The doc then makes its pivot with a grim inevitability. Habak finally gets out of Syria and into Turkey. The couple marry and live in London, then go on pro-Palestinian marches. If you are an executive at a media company, NGO, or platform that touches conflict zones, this matters because it shows how war narratives do not end at evacuation. They migrate. They continue through civic action, public identity, and the ongoing emotional processing of events that are still unfolding.
And then comes one of the most telling late beats. Habak has mixed feelings about having to watch Syria’s final liberation on TV. That line is small, but it functions like a verdict on the limits of mediated visibility. When you have been on the ground, “watching” is never neutral. It is attendance without participation, news consumption without control. Meanwhile, Boulos goes back to visit her parents in Lebanon, where the activities of Israel are stoically deplored, though Hezbollah is not mentioned. Again, the documentary uses personal geography as a political signal, showing how different audiences, communities, and family conversations channel grief and blame in different ways.

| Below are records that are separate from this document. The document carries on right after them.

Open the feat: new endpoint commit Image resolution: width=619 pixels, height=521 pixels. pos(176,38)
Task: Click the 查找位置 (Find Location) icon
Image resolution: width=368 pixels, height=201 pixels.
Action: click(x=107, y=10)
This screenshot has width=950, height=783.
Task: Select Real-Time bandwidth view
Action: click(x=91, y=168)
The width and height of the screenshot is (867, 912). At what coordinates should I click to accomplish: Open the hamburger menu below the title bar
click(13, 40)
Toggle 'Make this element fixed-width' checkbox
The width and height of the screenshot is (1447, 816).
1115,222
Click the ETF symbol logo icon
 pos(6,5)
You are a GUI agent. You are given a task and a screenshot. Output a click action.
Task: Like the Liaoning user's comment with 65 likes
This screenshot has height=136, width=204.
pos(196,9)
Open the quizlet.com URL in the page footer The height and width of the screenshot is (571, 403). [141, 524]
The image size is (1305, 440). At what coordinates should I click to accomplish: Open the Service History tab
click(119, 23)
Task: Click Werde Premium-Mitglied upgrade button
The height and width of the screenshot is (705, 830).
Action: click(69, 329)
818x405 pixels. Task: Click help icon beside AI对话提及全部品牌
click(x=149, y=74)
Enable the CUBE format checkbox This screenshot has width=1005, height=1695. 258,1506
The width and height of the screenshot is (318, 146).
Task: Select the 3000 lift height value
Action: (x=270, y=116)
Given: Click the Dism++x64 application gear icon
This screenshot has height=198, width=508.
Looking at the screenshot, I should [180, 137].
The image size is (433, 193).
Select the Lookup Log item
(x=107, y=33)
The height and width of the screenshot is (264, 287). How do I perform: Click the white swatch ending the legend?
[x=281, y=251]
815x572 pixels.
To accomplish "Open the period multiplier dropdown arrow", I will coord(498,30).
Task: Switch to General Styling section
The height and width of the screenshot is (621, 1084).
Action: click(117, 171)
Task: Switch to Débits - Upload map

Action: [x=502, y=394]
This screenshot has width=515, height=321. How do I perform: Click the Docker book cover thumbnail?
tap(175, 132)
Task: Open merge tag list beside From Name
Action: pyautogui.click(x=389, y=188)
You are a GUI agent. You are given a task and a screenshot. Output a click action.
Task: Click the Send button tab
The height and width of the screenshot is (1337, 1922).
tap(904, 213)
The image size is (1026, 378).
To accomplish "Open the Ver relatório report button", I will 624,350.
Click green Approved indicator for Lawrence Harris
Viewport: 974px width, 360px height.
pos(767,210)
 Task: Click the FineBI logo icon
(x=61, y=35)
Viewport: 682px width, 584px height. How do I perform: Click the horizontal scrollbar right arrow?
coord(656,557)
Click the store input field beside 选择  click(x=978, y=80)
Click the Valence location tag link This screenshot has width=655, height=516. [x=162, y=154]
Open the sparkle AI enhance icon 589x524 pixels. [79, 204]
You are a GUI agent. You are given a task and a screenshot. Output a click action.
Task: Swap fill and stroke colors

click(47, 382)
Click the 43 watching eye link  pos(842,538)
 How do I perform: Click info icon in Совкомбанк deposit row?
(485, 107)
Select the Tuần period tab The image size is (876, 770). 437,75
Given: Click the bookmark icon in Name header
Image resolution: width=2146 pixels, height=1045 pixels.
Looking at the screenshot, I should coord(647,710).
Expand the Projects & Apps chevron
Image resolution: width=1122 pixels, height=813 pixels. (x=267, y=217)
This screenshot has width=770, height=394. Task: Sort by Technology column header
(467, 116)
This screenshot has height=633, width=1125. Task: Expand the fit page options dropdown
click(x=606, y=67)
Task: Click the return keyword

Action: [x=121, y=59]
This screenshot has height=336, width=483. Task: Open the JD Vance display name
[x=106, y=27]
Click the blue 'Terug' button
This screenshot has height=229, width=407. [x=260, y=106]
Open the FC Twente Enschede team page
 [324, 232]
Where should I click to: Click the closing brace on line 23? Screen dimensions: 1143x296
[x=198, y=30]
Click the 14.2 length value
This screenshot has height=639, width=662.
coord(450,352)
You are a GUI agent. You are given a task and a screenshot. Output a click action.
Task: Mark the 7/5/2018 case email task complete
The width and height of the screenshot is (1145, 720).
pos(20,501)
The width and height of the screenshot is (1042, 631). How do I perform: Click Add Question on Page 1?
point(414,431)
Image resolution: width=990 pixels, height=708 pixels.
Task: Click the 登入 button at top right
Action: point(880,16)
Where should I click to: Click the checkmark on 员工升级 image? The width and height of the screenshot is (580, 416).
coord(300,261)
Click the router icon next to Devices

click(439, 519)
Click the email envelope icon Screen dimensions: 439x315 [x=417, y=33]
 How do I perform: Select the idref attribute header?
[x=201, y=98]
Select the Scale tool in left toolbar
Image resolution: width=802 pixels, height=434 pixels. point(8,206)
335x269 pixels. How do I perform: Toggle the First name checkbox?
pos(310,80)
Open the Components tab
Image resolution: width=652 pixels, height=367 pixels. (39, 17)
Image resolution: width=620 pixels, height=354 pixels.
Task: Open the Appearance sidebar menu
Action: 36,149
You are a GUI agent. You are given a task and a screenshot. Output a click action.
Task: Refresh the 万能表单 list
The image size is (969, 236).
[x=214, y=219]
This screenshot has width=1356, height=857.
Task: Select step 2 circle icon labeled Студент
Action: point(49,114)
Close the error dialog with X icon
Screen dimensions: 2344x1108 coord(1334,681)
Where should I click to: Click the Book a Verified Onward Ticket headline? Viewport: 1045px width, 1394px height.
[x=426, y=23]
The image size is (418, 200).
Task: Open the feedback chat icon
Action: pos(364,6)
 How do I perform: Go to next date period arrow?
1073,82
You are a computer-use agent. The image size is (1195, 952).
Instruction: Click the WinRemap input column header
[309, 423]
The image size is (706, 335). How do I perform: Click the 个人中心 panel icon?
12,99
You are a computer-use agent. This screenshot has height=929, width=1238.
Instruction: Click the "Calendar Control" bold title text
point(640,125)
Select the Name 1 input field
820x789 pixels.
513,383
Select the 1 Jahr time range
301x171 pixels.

Why this should interest leaders beyond the audience of documentary lovers is that it reveals the emotional supply chain behind conflict reporting. Newsrooms, especially international ones, rely on correspondents, fixers, and photojournalists who can operate in dangerous environments. The film shows what that reliance can look like when the “source side” is also a human life, with love, fear, and long-term consequences. In other words, it is not just that war produces content. War also produces relationships, and those relationships are shaped by evacuation paths, relocation, and the slow conversion of survival into normal life.
For executives and boards, the second-order implication is credibility and duty of care. When war reporting becomes personal, the organization’s role expands from storytelling to stewardship: supporting staff safety, managing ethical decisions around sensitive footage, and understanding that the audiences for these narratives are not distant. In this case, Boulos and Habak bring their bond into London marches and into the rhythms of BBC Broadcasting House, so the newsroom is not a sealed bubble. It is a human crossroads. “Birds of War” argues, without preaching, that the heart keeps beating through the ruins. But it also leaves you with the hard question media leaders should ask themselves: after the camera stops, what obligations remain, and who carries them?